May 19, 2010

Ambassador Bridge company lobbyists busy spreading lies and misinformation as vote approaches

LANSING - Word in the Capitol is that House Bill 4961 that would authorize Michigan to enter into a public-private partnership with Canada and a private sector developer/financier to build the much needed Detroit River International Crossing (DRIC) bridge between Detroit and Windsor and create and save thousands of Michigan jobs will be taken up by the House soon, and representatives of the Detroit International Bridge Company (DIBC) and Grosse Pointe billionaire and Republican benefactor Matty Moroun have been lobbying hard and spreading misinformation.

One such lie is that the Bridge Company “were only days away from obtaining Canadian approval of the DIBC environmental permits for the second span of the Ambassador Bridge.” In fact, in an April 28 interview with subscription only MIRS News, DIBC President Dan Stamper claimed the Ambassador Bridge company “is close to final Canadian approval of plans to build a second span to replace the now 81-year-old original span. They expect a determination by the Canada Border Services Agency (CBSA) in the coming days that the existing plaza will serve the needs of the bridge for the next 25 years and that once that happens, the Canadian government will release its environmental permit.”

Not true.

Canadian Transport Minister John Baird was the guest speaker at a luncheon at the Detroit Economic Club on May 17, and he debunked that claim.

“The Morouns have not submitted any applications to build their bridge,“ Baird said. “They have not begun to meet environmental approvals.
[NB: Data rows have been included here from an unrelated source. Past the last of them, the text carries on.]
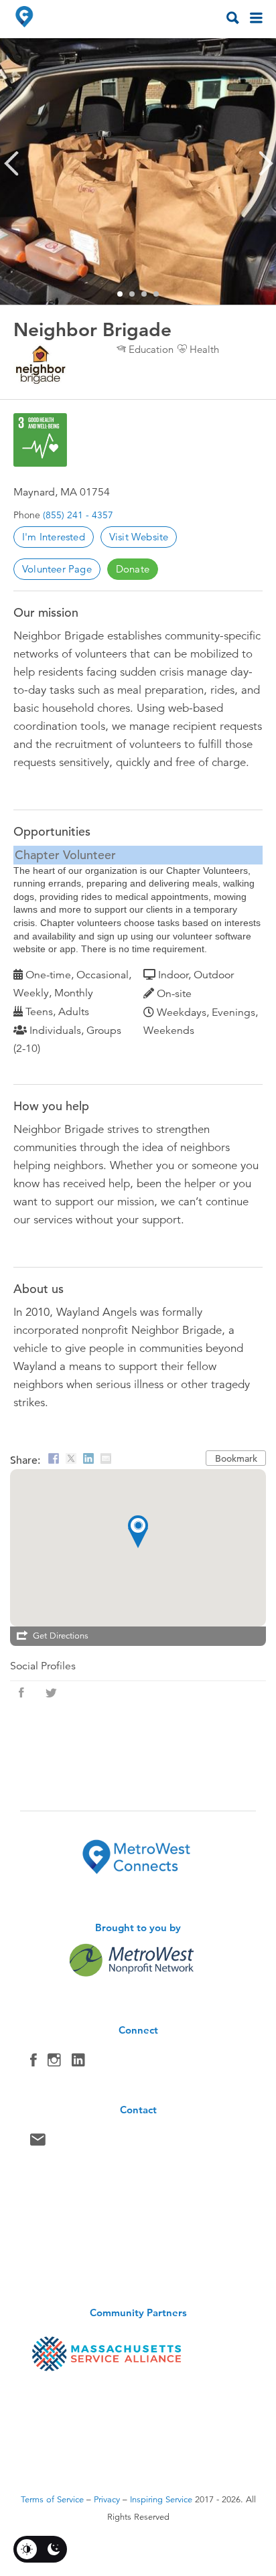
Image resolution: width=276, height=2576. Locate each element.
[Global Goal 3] (40, 440)
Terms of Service (52, 2499)
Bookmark (236, 1458)
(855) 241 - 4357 (78, 515)
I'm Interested (53, 536)
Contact (38, 2143)
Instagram (54, 2063)
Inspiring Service (161, 2499)
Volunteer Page (57, 568)
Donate (132, 568)
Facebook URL (21, 1692)
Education (151, 349)
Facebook (33, 2063)
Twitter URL (51, 1692)
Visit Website (139, 536)
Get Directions (60, 1636)
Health (204, 349)
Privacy (107, 2499)
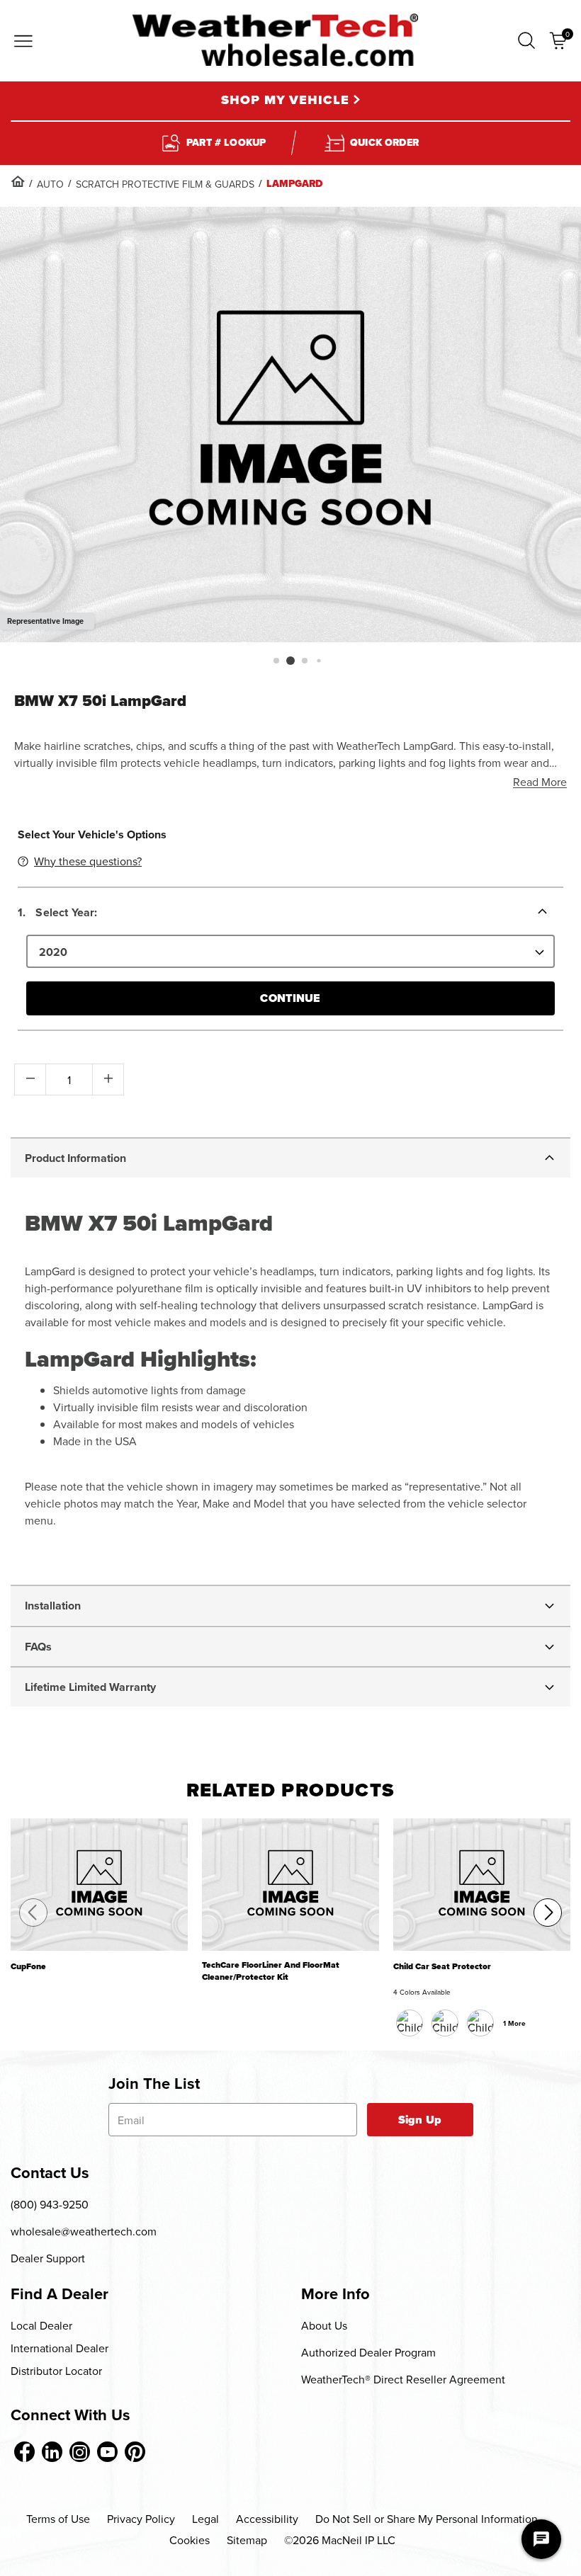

The Morouns have not even started to prepare to begin to do anything at all about building their new bridge.

“On a scale of 1 to 100, they are at a zero,” he said. “They have no approvals in place. They were talking about the twin span 20 years ago. It takes years to get all the environmental approvals you need in Canada.”

That’s in sharp contrast to DRIC, which has obtained all permits and approvals on both sides of the border, except the Presidential Permit, which cannot be applied for until the Michigan legislature approves the DRIC.